Function-structure relationship of PHT(1-11) analogues

Parathyroid hormone (PTH) is an 84 amino acid peptide hormone produced in the parathyroid glands. It acts primarily on bone and kidney to maintain extracellular calcium levels within normal limits. It has been shown that the 1-34 N-terminal fragment of PTH is sufficient to bind and activate the PTH type I receptor (PTH1R). The study of reduced-size PTH agonist and antagonist analogues has been the subject of extensive research for the development of bone anabolic drugs. Recent investigations focusing on the interaction of N-terminal fragments of PTH with PTH1R showed that some modifications can increase signalling potency in peptides as short as 11 amino acid residues (e.g. S3→A3, N10→Q10, L11→R11). This work of PhD thesis represents our effort to investigate the role of side chains and structural characteristics of N-terminal domain of PTH(1-11).

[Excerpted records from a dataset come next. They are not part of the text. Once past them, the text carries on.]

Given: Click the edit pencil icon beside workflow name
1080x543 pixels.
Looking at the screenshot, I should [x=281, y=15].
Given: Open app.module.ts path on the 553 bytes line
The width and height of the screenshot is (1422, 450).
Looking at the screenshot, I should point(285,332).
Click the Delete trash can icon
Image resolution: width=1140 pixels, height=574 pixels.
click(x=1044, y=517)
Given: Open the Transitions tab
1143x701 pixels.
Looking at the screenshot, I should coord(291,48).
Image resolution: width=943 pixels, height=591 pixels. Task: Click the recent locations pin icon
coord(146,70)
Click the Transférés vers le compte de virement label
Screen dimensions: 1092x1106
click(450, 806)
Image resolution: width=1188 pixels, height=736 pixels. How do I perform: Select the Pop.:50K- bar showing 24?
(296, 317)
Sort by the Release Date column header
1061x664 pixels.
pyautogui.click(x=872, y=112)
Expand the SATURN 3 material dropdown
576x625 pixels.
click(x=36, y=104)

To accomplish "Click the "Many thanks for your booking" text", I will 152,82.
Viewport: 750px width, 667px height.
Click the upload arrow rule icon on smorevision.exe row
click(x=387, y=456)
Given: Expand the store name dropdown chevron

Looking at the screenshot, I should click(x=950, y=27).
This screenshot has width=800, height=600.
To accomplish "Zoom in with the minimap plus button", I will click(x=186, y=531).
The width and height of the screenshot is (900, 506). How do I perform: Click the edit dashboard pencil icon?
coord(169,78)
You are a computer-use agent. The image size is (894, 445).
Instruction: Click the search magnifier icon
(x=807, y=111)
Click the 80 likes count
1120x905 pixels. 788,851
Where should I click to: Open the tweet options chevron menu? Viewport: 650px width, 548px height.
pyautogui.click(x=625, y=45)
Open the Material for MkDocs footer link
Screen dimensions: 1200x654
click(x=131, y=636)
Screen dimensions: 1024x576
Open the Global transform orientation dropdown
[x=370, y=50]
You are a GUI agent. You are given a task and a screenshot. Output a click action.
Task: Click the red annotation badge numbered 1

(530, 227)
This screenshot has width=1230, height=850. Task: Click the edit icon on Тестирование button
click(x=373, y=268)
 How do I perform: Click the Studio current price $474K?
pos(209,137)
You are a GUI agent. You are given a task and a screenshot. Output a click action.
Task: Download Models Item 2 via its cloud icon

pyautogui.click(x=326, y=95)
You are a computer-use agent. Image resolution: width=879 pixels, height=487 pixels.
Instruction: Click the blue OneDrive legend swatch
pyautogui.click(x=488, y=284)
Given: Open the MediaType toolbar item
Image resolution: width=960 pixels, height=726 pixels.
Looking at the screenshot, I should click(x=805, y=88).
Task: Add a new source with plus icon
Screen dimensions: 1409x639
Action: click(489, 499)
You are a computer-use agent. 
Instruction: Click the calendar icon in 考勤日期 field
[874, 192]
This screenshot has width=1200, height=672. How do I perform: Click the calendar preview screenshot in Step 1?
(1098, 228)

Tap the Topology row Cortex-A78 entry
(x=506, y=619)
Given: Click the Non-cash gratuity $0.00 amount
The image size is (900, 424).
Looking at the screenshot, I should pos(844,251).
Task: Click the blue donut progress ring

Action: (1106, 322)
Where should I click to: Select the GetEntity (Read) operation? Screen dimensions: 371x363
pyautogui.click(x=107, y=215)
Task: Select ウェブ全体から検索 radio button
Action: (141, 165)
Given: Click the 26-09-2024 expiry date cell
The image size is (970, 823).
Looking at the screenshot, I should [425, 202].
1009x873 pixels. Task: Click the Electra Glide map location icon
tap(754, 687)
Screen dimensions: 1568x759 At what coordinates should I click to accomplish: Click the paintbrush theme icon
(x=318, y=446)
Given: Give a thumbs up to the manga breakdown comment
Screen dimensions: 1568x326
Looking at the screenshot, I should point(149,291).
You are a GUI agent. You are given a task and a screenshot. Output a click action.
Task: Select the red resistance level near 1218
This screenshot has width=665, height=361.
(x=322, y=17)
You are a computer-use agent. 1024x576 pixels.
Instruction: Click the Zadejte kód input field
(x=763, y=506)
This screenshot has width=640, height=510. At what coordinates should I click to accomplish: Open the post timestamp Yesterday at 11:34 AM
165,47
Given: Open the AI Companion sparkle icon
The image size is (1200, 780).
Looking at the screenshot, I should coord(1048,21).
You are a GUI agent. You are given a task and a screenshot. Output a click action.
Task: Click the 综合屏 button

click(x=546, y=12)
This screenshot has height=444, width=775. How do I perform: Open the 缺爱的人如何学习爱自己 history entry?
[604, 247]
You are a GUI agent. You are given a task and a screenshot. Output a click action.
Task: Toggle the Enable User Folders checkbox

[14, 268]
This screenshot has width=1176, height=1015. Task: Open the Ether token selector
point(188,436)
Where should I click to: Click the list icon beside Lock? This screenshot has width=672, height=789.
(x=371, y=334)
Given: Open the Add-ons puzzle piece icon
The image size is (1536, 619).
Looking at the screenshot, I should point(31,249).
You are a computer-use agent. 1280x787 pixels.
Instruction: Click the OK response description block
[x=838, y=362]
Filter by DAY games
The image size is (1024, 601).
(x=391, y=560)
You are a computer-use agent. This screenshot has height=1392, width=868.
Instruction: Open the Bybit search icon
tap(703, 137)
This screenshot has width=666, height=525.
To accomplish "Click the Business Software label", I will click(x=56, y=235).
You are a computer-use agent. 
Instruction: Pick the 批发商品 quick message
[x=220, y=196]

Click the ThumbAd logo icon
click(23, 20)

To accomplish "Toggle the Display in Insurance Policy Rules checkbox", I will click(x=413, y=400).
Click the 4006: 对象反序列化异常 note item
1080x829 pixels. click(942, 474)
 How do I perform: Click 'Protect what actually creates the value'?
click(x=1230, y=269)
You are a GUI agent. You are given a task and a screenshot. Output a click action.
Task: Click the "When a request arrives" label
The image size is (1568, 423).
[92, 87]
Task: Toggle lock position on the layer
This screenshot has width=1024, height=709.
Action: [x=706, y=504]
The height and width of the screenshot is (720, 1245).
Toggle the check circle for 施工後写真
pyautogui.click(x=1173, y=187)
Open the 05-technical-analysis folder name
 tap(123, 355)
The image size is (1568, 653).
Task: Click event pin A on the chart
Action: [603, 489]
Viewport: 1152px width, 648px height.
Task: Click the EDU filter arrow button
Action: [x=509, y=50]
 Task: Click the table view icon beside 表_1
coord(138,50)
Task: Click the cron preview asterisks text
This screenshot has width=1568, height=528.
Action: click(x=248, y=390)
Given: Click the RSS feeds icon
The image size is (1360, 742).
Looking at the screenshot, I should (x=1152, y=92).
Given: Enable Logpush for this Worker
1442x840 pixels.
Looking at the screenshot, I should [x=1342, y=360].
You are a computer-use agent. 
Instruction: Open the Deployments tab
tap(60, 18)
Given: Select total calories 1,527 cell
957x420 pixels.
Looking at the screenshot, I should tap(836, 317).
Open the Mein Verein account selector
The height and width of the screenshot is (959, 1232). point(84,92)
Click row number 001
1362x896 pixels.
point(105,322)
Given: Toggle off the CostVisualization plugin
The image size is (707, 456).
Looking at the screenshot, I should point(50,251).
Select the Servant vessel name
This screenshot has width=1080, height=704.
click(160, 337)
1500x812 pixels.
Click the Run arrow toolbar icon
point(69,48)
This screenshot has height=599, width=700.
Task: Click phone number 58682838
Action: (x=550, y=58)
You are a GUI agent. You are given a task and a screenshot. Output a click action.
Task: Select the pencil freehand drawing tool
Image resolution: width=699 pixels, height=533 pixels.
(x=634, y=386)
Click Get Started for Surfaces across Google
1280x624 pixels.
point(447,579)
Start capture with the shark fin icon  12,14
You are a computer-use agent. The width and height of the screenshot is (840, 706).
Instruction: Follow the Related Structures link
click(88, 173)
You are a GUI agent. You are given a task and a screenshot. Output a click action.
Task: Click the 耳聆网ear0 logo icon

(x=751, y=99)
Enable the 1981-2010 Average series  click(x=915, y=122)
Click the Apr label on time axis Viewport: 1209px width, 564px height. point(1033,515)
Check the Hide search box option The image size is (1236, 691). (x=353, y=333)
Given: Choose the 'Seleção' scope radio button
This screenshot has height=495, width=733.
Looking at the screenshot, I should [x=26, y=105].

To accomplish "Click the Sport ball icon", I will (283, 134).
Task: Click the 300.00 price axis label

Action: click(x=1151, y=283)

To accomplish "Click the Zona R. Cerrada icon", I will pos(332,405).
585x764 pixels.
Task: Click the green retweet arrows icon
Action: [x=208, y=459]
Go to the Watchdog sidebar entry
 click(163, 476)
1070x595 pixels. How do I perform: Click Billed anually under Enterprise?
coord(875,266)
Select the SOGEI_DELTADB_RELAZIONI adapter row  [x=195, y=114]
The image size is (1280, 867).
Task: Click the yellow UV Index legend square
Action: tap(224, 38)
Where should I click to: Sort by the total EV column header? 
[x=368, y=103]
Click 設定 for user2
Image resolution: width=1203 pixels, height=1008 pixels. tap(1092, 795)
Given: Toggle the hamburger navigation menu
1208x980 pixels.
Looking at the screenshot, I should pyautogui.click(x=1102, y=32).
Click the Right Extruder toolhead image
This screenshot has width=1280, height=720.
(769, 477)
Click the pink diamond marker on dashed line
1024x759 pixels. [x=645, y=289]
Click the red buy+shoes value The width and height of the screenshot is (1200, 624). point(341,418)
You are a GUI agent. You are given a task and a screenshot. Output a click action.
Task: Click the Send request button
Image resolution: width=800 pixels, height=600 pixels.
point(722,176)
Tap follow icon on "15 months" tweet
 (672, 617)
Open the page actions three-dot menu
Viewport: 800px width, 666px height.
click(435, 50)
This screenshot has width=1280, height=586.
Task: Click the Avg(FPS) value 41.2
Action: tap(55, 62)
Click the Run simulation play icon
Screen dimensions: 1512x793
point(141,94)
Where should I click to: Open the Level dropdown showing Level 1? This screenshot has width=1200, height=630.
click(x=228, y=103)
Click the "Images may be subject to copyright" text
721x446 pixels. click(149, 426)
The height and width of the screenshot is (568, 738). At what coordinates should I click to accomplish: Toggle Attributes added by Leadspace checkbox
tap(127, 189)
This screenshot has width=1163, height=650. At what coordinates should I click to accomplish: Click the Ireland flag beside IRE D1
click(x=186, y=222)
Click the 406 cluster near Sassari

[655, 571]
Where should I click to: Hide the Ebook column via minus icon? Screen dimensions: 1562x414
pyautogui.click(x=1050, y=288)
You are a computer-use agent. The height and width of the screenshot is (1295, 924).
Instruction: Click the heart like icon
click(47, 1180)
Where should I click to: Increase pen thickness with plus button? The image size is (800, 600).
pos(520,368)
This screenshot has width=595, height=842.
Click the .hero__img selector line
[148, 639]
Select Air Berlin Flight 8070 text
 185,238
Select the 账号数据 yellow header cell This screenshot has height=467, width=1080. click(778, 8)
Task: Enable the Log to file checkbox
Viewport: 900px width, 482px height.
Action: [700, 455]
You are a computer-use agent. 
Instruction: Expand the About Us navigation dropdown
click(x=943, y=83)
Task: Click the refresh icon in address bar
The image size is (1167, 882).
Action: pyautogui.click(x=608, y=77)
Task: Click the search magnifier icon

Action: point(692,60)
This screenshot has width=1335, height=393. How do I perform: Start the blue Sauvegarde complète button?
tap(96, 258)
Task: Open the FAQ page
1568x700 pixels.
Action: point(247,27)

We applied the hierarchical approach and some peptidomimetics concepts to synthesize specific libraries of peptide to obtain information about hormone/receptor interaction. With these information, we have been able to project a first example of peptidomimetic of PTH. The strategical role of Val2 in the interaction with the PTH1R receptor was demonstrated and confirmed. We have observed that guanidine group in C-terminus has a specific role in the binding to the receptor for the shortest PTH(1-11) fragment. We have shown that substitutions with alpha-MeNle at positions 8 can increase helix stability which can be also stabilized and promoted through a bridge between 6 and 10 positions. We synthesized a group of active analogues which are characterized by a stable alpha-helix in all peptide sequences and have the correct orientation of essential esidues 2, 5, 8 and 11.